The couple suspected of spying for Russia were apprehended in Slovenia in early December. Carrying Argentinian passports, they had adopted false identities as Maria Rosa Mayer Munos and Ludwig Gisch and lived with their two young children in Črnuče, a quiet suburb of Ljubljana.

According to the report in the British newspaper, their acquaintances described the couple as ordinary and nice. Their neighbours said "the children could often be heard playing in the garden, shrieking in Spanish".

When the couple were arrested, their two children were taken into social care. Police also raided an office owned by the couple, finding an "enormous amount of cash; so much, in fact, that it took hours to count", the Guardian was told by a source with knowledge of the investigation.

Sources in Ljubljana also told the Guardian that the couple were in fact elite Russian spies known as 'illegals' and worked for Russia's SVR foreign intelligence service.

The paper explains that unlike 'legal' Russian intelligence officers, who are disguised as diplomats at Russian embassies across the world, the illegals operate without any visible links to Moscow.
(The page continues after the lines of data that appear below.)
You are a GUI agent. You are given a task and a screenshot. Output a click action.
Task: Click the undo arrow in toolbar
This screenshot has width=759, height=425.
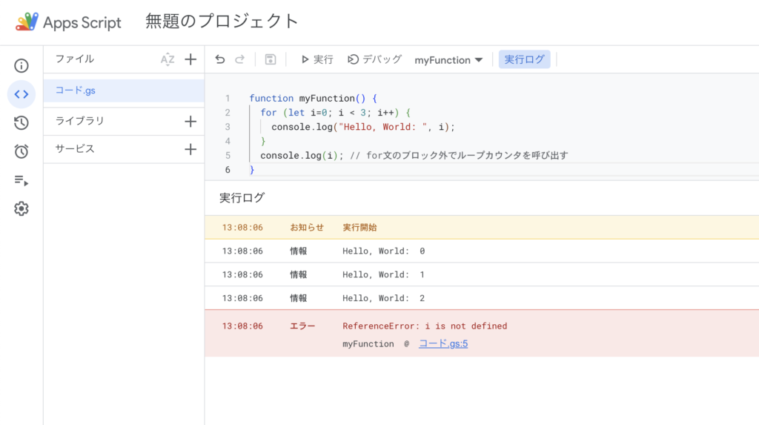[220, 59]
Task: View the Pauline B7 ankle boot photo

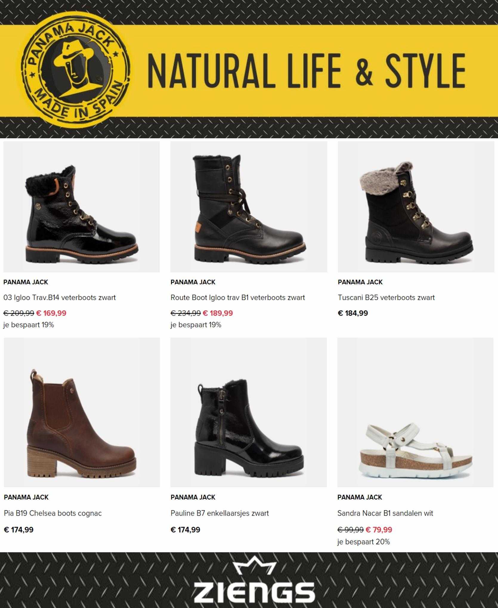Action: pyautogui.click(x=249, y=412)
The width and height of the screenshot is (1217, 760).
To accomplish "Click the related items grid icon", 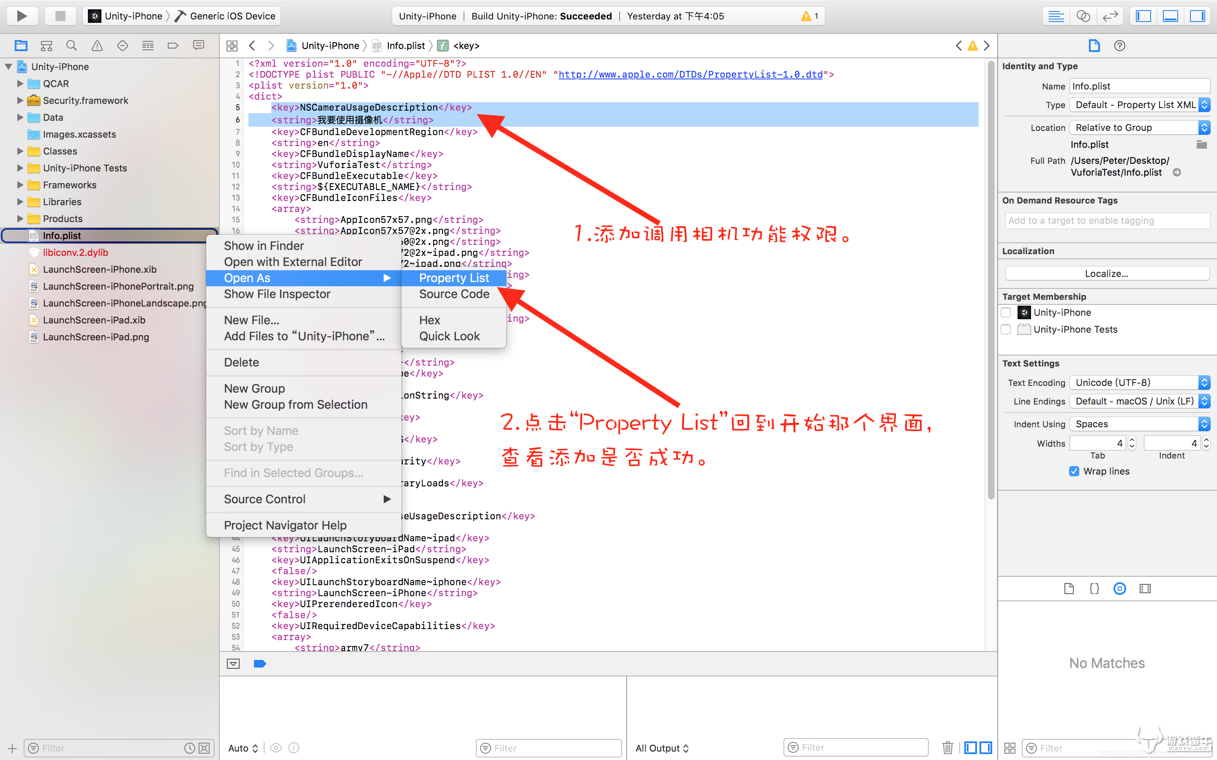I will pyautogui.click(x=232, y=46).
"If the couple are indeed SVR illegals, it will be the first such case aired publicly since 2010, when the FBI rounded up a group of 10 in the US after tipoffs from a mole inside Russian intelligence," the newspaper writes.

Foreign Minister Tanja Fajon told reporters during a visit to New York on 23 March that the indictment against the two alleged Russian spies had become final and they had been remanded in custody.

The Guardian quotes one source with knowledge of behind-the-scenes manoeuvres as saying that in informal conversations after the arrests, Moscow had quickly accepted the couple were intelligence officers.

"Even as preparations are under way for a trial in Slovenia, backdoor negotiations are taking place between Moscow and western countries to exchange them for a person or people currently in jail in Russia," the Guardian quotes the source as saying.

The Foreign Ministry has summoned Russian Ambassador Timur Eyvazov over the matter, expressing its protest in the strongest terms to him on Thursday.

The source also told the British newspaper that the majority of the couple's activity was not in Slovenia, which as a country with a "weaker counterintelligence environment" was a perfect base for the couple to be able to travel through most of Europe without border checks.

In custody, the suspects have said little. "They have taken it stoically. It's obvious they are pros. But they are not talking," the Guardian quotes one source, who added that negotiations on an exchange were taking place at a high level.

"Now we will see how important these people really are to Russia. This is big game now; it's clear that Slovenia is just a proxy here," the source told the Guardian.